The new ruling impacts VPNs directly, since any online service with physical infrastructure in India has to comply with the new legislation. While PIA will no longer have servers located in India, the VPN provider said that users still will have access to Indian IP addresses using its geo-located servers.
“The No. 20(3)/2022-CERT-In rule severely undermines the online privacy of Indian residents,” said PIA in its announcement. “Whether you live in India or are traveling through the country, your online behavior will be linked to your personally identifiable information (PII).”
Under this directive, companies like VPNs, data centers, and cryptocurrency markets would have to store personally identifiable information (PII), including full names, IP addresses, online habits and search history, contact numbers, and date started (and stopped) using a service.

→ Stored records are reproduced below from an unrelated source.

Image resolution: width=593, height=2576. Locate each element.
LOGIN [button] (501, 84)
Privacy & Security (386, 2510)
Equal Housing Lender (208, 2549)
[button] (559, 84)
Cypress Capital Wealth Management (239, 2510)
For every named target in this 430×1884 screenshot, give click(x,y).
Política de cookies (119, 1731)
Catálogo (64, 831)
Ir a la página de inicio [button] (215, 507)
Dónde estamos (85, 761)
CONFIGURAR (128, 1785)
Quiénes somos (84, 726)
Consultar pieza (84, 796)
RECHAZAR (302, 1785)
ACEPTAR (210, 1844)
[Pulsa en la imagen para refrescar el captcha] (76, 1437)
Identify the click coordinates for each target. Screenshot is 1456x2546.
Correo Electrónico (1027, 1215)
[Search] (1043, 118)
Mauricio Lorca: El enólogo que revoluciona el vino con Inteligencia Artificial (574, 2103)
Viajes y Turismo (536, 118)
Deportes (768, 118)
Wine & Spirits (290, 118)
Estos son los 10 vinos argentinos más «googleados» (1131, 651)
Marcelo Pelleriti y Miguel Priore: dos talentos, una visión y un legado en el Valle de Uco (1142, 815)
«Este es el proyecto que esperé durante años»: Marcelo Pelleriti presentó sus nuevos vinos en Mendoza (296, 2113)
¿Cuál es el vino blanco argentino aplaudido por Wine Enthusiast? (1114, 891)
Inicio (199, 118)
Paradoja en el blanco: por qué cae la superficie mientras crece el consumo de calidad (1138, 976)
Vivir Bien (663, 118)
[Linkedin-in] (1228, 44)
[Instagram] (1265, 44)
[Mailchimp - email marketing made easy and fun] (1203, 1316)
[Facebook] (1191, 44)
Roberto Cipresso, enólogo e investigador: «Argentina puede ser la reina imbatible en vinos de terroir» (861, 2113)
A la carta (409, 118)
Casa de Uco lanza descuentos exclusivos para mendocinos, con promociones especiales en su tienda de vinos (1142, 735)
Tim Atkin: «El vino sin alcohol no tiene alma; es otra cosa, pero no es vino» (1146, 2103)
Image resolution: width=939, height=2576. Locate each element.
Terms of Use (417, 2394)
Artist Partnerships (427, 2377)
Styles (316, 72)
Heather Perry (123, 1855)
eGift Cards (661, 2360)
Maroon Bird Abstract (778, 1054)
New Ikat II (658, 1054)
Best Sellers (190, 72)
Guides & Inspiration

Companies in India will also face severe consequences as a result of this directive. CERT-In now requires companies to report data breaches within six hours of discovery, with failures to comply resulting in significant fines. Instead of taking the time needed to patch vulnerabilities and manage attacks within the company, employees will first be required to fill out long forms to report a breach to the Indian government.
On June 3, ExpressVPN also announced its decision to remove Indian-based VPN servers in response to the data collection directive.